- Promotional poster featuring a Scania PRT-range truck
- Developer: SCS Software
- Publishers: EU: Excalibur Publishing; WW: SCS Software;
- Engine: Prism3D
- Platforms: Microsoft Windows; OS X;
- Release: WW: 8 June 2012;
- Genre: Vehicle simulation
- Mode: Single-player

= Scania Truck Driving Simulator =

2012 video game

Scania Truck Driving Simulator: The Game is a truck simulator game developed by SCS Software in association with Scania AB for Microsoft Windows and macOS. It was released as a promotional product for the later-published Euro Truck Simulator 2 on 8 June 2012.

==Gameplay==

A screenshot from the Scania PRT-range's cockpit.

The game allows players to drive a licensed Scania PRT-range heavy-duty truck under five different game modes. The Driver License mode features various driving trials such as parking and manoeuvring with a standard trailer, which allows players to enhance their basic truck-driving skills. The Competition mode highly simulated Scania's Young European Truck Driver championship, where players can virtually participate in the competition by levels. The Dangerous Drives mode offers multiple scenarios to test players' abilities to drive a truck, ranging from driving through cliffs to reversing free of parking lots with a trailer. The Freeform Driving mode provides players with two sizable maps — one is the Scania proving grounds of Södertälje, and the other is a fictional European city — both allowing players to enjoy ETS-2-liked deliver journeys. Time Reaction Test mode is designed to test players' reactions when they are in emergencies in four different scenarios. The game also contains several video clips and photos featuring the success of Scania in all kinds of fields.

==Development and release==
The game was revealed in April 2012 via the blog of the game developer SCS Software. The game was developed by their in-house game engine Prism3D and holds the official license of Scania's Young European Truck Driver championship, allowing players to drive a highly detailed Scania PRT-range heavy-duty truck.

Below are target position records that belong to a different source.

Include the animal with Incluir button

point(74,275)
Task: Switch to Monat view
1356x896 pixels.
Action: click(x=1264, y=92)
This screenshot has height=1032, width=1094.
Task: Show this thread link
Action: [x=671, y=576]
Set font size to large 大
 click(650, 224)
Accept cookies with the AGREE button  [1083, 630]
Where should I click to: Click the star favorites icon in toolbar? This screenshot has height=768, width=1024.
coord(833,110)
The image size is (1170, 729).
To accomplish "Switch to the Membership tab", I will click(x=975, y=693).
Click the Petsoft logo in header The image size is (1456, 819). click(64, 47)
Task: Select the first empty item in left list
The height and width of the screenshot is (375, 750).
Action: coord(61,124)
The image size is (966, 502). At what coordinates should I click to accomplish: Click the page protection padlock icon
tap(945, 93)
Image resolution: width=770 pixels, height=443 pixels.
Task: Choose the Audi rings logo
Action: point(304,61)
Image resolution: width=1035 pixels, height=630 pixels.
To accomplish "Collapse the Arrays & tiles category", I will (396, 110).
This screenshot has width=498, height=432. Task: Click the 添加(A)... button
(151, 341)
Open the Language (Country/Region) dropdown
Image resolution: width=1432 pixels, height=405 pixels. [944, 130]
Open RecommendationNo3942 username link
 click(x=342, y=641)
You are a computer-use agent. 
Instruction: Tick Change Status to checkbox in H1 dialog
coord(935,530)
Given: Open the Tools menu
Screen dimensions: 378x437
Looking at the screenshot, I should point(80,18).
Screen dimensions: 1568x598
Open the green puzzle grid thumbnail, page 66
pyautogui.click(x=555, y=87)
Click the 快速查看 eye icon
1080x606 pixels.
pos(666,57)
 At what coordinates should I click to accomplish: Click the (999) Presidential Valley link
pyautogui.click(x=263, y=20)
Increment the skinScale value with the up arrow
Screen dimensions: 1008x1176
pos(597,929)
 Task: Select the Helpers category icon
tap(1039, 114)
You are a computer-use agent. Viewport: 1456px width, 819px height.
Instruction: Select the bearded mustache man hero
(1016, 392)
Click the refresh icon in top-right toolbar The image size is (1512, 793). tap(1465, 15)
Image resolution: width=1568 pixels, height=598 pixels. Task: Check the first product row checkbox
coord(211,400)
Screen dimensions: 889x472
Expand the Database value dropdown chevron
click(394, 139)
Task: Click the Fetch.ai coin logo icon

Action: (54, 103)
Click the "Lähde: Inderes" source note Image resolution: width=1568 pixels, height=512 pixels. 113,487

It was published to Europe by Excalibur Publishing on 8 June 2012, and later available on Steam after being greenlit.

==Reception==
Dustin Thomas of GamingShogun praised both graphics and sound of the game, but criticised the game's difficulty. DaRipp3r of PixelPerfectGaming rated the game a 4 out of 5, stating "[driving through dangerous locations and completing different challenges] would be really educational for anyone who is looking for a career in motoring and the transportation of goods industry."